%%

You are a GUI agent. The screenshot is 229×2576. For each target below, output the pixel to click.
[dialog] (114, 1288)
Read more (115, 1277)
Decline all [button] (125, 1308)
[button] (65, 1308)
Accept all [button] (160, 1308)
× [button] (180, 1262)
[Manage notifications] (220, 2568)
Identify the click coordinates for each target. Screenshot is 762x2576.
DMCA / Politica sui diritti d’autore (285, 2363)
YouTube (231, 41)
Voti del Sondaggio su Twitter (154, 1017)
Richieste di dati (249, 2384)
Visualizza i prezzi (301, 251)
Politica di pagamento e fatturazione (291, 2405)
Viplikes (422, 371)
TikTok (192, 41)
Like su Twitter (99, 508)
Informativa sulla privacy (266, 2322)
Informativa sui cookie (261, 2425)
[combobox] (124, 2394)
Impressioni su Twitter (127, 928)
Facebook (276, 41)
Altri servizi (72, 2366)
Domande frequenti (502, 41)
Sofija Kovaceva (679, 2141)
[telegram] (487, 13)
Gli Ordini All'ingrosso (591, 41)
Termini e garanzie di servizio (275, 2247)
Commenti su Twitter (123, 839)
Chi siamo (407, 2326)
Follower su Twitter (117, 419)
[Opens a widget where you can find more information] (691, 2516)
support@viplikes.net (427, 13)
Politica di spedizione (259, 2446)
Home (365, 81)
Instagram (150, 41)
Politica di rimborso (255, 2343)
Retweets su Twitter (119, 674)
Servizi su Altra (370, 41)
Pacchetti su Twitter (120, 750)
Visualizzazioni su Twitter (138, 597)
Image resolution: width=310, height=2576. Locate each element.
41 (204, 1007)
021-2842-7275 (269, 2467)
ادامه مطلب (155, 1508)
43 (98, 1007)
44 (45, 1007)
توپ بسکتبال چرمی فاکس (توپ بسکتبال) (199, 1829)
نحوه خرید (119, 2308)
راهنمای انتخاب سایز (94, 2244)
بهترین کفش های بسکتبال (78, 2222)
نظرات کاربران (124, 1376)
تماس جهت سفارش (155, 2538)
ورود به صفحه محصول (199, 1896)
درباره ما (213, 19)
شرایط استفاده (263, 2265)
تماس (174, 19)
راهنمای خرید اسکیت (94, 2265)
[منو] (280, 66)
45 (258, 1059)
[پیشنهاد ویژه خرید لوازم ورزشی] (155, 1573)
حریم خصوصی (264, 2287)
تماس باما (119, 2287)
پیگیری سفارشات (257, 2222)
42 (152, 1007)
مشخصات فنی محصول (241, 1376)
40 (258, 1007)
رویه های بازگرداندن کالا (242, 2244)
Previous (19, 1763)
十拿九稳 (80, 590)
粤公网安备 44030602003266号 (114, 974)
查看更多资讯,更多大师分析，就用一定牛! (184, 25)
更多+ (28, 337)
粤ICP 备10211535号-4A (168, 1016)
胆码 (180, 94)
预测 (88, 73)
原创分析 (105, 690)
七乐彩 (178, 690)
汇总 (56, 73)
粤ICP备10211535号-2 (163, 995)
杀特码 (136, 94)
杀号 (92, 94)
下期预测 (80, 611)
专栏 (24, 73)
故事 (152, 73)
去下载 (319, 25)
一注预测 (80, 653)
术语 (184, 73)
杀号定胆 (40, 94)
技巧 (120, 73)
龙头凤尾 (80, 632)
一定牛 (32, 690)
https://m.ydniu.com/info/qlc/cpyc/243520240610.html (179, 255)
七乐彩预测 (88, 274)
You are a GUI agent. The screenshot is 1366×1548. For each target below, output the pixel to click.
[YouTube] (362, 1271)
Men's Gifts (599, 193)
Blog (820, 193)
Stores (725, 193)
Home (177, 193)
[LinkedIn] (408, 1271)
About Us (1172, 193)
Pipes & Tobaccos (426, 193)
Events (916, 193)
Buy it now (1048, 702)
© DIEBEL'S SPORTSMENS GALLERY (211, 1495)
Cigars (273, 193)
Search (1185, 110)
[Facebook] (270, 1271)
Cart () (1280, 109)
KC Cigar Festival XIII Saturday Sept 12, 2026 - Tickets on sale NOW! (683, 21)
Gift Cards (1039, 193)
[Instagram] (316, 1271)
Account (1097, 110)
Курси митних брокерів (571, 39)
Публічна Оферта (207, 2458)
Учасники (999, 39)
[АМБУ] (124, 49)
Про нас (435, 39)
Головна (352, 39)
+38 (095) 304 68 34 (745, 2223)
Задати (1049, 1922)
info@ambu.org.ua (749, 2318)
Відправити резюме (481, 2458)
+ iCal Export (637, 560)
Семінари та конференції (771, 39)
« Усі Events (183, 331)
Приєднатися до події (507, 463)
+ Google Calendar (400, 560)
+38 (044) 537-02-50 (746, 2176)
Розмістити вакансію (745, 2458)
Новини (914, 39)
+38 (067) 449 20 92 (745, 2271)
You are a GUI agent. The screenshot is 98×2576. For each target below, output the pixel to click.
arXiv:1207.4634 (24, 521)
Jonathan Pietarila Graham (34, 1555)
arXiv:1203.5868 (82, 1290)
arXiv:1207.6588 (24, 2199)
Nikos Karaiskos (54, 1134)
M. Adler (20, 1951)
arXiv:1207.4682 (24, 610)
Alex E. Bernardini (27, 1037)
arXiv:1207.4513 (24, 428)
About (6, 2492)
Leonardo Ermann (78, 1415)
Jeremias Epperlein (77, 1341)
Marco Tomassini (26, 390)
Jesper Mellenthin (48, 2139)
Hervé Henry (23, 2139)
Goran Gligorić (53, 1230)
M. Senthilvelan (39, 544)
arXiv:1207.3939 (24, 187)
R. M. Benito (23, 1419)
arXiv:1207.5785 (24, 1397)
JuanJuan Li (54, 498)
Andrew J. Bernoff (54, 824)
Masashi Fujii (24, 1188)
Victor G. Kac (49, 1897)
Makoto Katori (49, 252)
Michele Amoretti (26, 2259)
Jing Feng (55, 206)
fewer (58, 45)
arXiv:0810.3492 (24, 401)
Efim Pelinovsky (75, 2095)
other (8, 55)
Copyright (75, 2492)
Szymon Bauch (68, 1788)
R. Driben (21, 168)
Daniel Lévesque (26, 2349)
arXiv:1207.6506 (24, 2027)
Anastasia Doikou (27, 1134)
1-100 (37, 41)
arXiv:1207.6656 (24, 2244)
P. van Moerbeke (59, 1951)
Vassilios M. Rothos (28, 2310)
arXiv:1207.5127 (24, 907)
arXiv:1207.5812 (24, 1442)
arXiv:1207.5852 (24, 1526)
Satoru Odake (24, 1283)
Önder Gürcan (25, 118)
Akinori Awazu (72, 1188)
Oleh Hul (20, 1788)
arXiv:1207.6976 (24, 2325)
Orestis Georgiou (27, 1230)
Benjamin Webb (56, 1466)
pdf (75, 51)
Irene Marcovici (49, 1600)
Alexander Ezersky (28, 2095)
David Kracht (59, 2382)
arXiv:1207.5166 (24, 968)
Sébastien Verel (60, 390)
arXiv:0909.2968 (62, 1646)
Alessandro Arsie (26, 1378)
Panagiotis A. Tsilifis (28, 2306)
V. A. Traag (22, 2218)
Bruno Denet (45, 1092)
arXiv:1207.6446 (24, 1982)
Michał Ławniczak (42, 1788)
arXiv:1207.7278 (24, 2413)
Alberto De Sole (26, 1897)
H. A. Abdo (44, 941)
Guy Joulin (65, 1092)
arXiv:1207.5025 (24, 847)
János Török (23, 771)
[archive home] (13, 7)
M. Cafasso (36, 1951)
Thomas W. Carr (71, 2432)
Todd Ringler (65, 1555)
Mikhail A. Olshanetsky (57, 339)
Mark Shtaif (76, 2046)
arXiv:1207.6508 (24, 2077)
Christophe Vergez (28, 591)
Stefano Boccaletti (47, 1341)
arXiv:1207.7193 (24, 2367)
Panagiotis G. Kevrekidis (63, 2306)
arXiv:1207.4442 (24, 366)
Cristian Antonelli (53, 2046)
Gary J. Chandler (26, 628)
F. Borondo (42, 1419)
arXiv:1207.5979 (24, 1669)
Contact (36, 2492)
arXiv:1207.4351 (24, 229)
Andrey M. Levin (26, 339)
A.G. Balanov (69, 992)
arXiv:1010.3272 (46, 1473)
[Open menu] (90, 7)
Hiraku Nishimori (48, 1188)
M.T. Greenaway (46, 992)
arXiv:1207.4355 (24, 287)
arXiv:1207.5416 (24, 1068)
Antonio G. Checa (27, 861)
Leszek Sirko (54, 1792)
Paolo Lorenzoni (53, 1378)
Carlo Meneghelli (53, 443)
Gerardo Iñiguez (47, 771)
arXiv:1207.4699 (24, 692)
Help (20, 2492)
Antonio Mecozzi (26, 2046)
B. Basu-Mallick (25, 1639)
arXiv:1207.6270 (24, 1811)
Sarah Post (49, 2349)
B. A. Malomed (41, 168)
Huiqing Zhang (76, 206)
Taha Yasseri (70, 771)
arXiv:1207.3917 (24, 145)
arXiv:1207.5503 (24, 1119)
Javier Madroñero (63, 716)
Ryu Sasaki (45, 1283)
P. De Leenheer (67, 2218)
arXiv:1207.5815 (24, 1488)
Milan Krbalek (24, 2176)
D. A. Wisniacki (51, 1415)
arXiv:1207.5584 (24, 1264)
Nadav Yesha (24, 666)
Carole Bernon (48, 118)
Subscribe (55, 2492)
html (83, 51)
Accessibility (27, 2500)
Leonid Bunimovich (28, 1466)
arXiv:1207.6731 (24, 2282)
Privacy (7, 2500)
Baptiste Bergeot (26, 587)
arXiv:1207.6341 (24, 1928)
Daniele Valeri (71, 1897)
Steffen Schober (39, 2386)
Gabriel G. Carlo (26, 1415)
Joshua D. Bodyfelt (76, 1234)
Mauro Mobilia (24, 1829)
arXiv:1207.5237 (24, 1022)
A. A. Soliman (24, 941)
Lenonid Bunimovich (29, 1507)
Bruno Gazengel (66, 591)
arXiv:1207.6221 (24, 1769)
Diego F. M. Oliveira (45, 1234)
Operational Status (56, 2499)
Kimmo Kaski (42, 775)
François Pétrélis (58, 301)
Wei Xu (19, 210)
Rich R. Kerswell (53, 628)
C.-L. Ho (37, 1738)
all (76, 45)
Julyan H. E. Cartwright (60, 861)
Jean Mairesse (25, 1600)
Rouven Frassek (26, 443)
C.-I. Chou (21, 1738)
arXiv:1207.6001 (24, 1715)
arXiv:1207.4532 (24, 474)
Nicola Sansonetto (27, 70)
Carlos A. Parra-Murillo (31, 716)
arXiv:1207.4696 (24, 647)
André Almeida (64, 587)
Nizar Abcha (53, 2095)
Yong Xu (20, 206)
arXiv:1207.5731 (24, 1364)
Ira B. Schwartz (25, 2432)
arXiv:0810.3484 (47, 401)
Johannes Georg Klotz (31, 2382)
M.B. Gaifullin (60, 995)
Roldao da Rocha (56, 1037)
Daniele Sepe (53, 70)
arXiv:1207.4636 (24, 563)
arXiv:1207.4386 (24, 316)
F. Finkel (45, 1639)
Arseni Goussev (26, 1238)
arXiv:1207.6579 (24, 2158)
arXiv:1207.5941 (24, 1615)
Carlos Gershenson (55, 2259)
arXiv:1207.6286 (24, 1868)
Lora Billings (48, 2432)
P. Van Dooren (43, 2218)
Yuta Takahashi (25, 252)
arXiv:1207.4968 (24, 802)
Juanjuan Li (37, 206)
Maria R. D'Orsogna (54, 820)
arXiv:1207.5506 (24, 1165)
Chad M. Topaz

%%

From the data above, reproduce word for word the lines running from the line with "Informativa sui cookie (261, 2425)" to the line with "Termini e garanzie di servizio (275, 2247)", ends included.

[Answer section]
Informativa sui cookie (261, 2425)
[combobox] (124, 2394)
Impressioni su Twitter (127, 928)
Facebook (276, 41)
Altri servizi (72, 2366)
Domande frequenti (502, 41)
Sofija Kovaceva (679, 2141)
[telegram] (487, 13)
Gli Ordini All'ingrosso (591, 41)
Termini e garanzie di servizio (275, 2247)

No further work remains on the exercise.